The Golden Ratio – Proportionality in the works of Béla Bartók
The Golden Ratio, often represented by the Greek letter phi (φ), is an irrational number approximately equal to 1.61803398875. This mathematical constant has been a subject of fascination for centuries due to its unique properties and its appearance in various aspects of nature and art. In music, one of the most prominent composers who utilized the Golden Ratio in his works was Béla Bartók, a Hungarian composer and pianist of the 20th century.
Introduction
Bartók’s music is characterized by its rich folk melodies and complex rhythms. His compositions often incorporated elements of traditional Hungarian music, which he sought to preserve and promote. In this article, we will explore how Bartók utilized the Golden Ratio in his works, particularly in terms of proportionality.
Proportionality in Music
In music, proportionality refers to the relationship between different parts or elements within a composition. The Golden Ratio can be used as a guideline for creating balanced and harmonious proportions in music. When applied correctly, it can create a sense of unity and coherence, drawing the listener into the music.
Bartók was well aware of the significance of proportionality in music. He often employed mathematical concepts, including the Golden Ratio, to create musical structures and patterns. For example, in his String Quartet No. 4, he uses the Fibonacci sequence (1, 1, 2, 3, 5, 8, 13) to determine the length of the different sections within the quartet.
Examples from Bartók’s Works
One notable example of the Golden Ratio in Bartók’s music can be found in his Piano Concerto No. 2. The first movement is structured into four parts, each with a specific duration based on the Fibonacci sequence. This creates a sense of balance and proportion, drawing attention to the various themes and motifs within the piece.
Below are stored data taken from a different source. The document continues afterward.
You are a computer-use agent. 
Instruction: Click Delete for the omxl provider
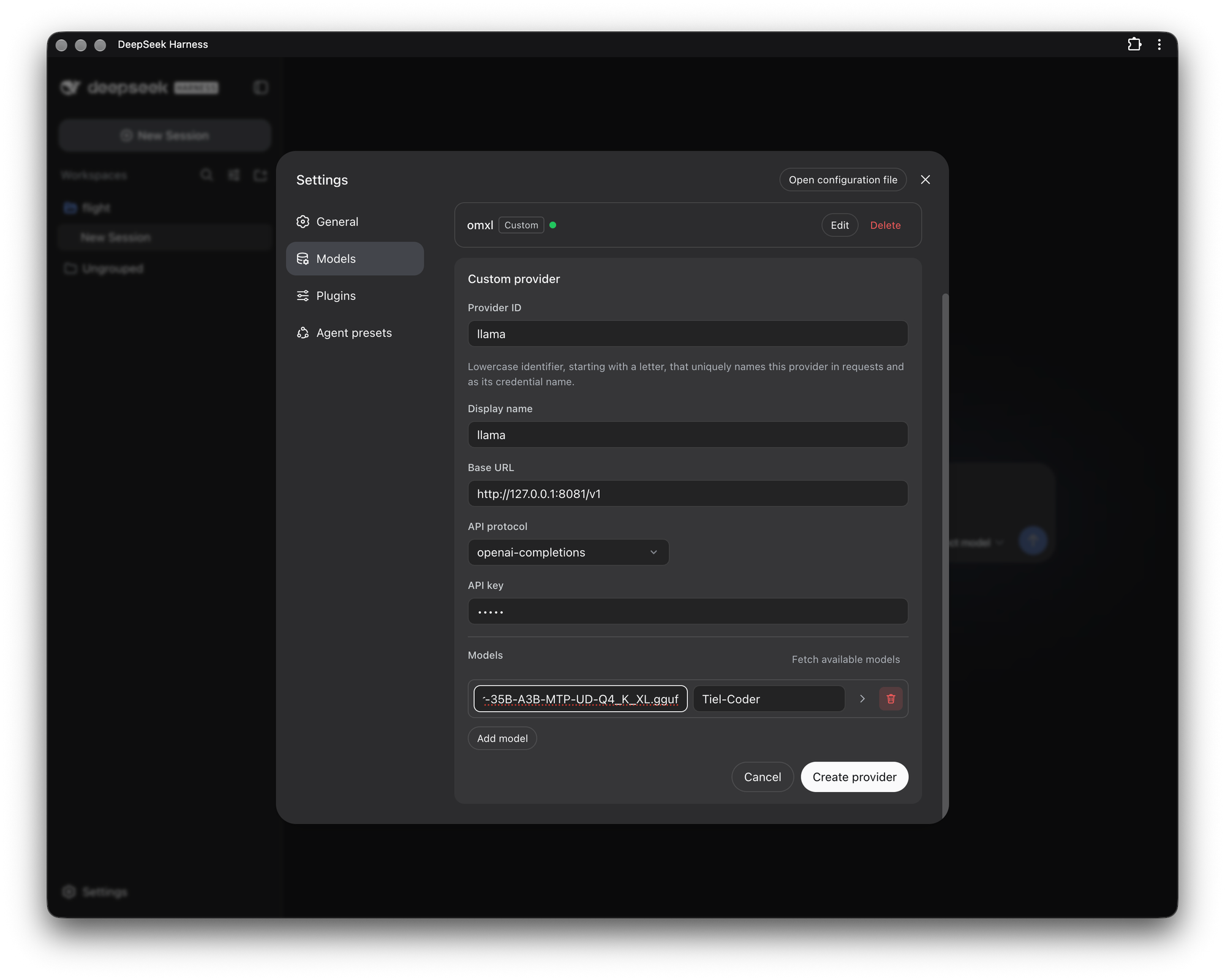[x=885, y=225]

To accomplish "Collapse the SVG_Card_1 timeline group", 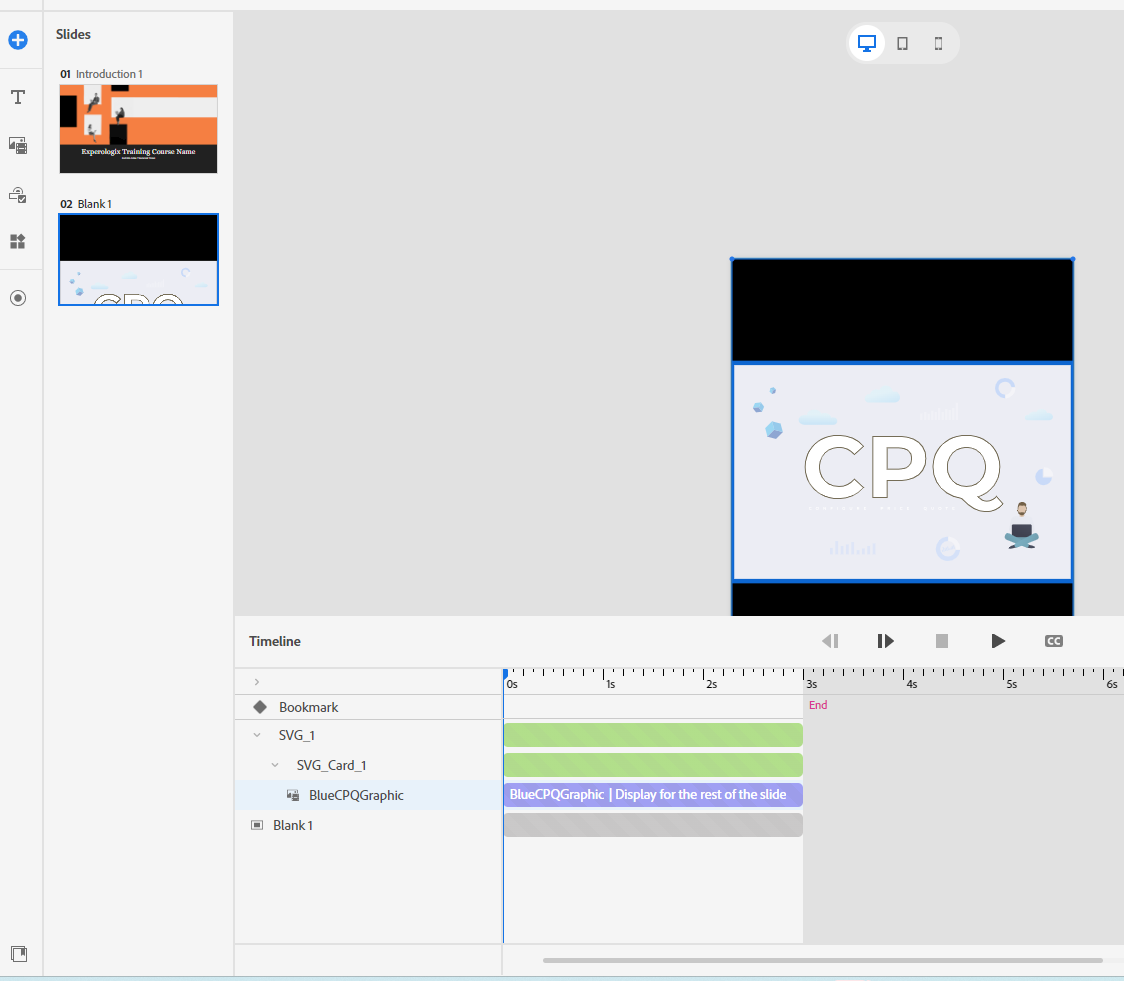I will click(x=275, y=765).
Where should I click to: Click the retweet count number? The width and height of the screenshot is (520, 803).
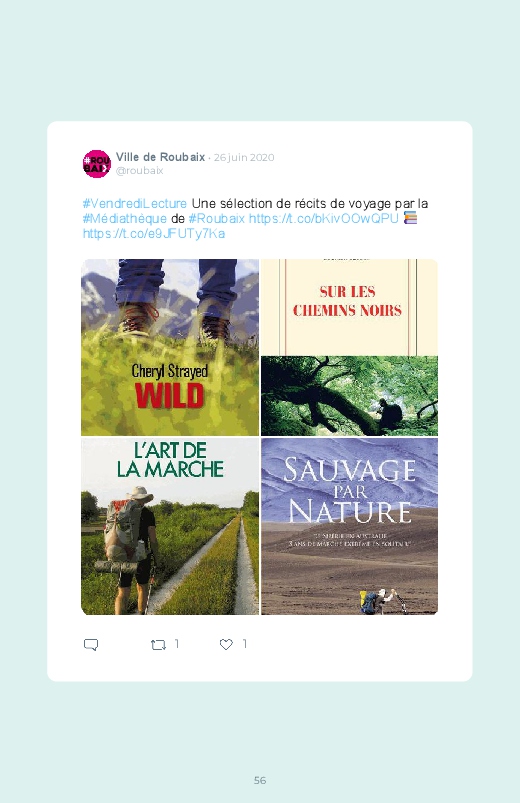coord(177,644)
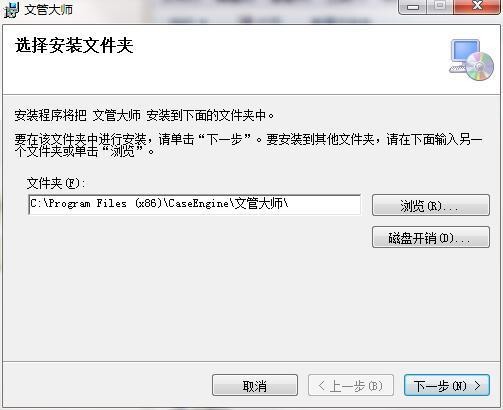Click the sentence 安装程序将把 文管大师 安装到下面的文件夹中
This screenshot has height=410, width=503.
point(144,116)
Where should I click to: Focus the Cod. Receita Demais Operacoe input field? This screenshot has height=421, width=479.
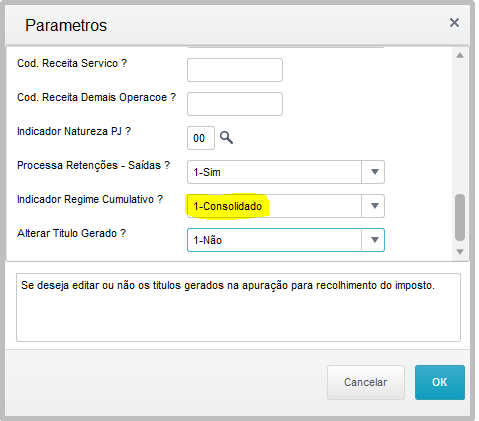click(x=235, y=104)
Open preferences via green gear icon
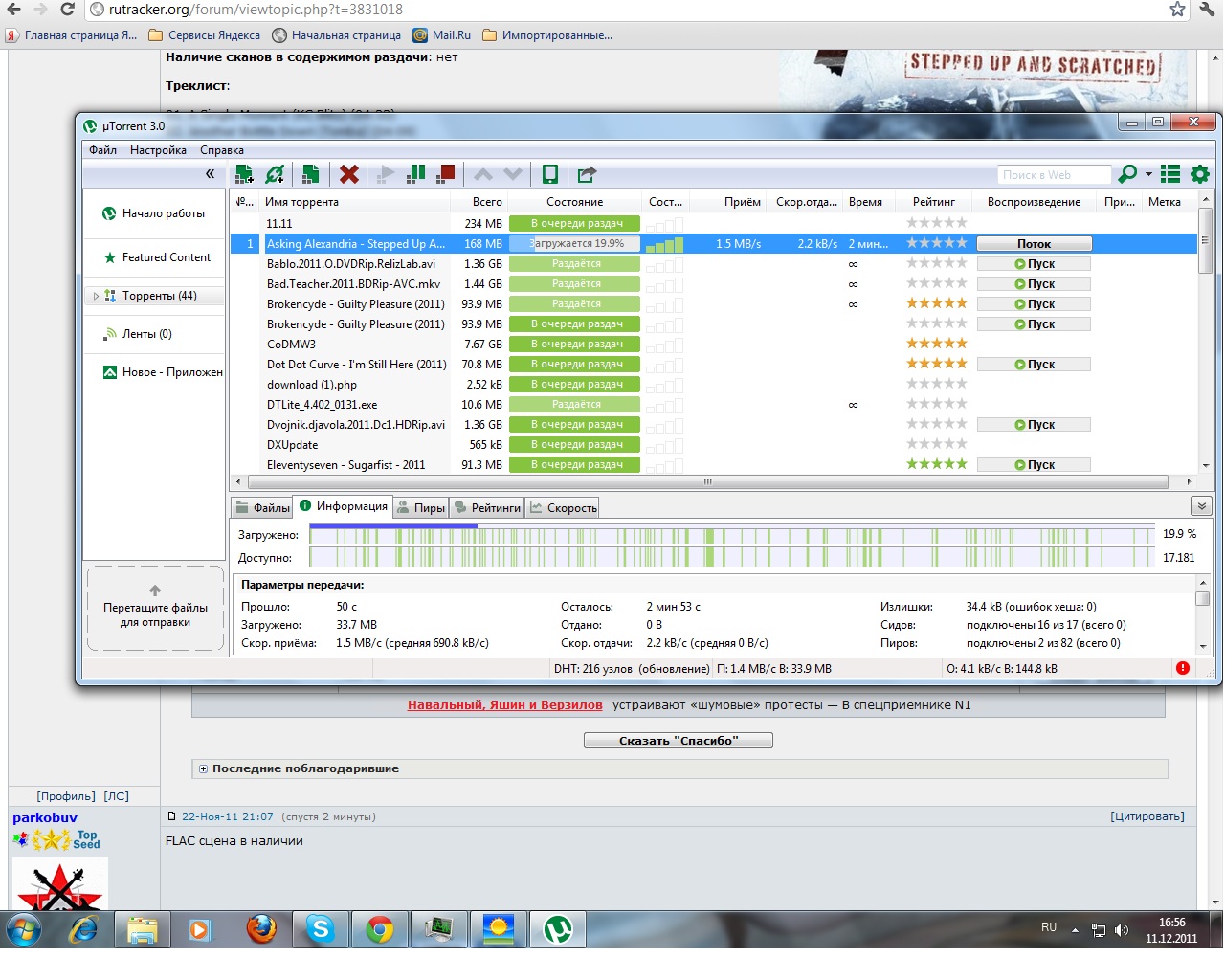Viewport: 1225px width, 980px height. click(1200, 174)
Another example can be seen in his String Quartet Op. 18, where he uses the Golden Ratio to determine the spacing between different notes within a melody. This results in a more cohesive and harmonious sound.
Conclusion
Béla Bartók’s use of the Golden Ratio in his music demonstrates the composer’s interest in mathematical concepts and their application in art. By utilizing proportionality, he created balanced and coherent musical structures that draw the listener into the music. While the Golden Ratio is just one tool among many used by composers, its appearance in Bartók’s works highlights the ongoing dialogue between mathematics and music.
References
* Bartók, B. (1926). Piano Concerto No. 2.
* Fibonacci, L. (1202). Liber Abaci.
* The Golden Ratio
Image Credits
* 
*
Note: You need to replace “image.jpg” with your actual image file path.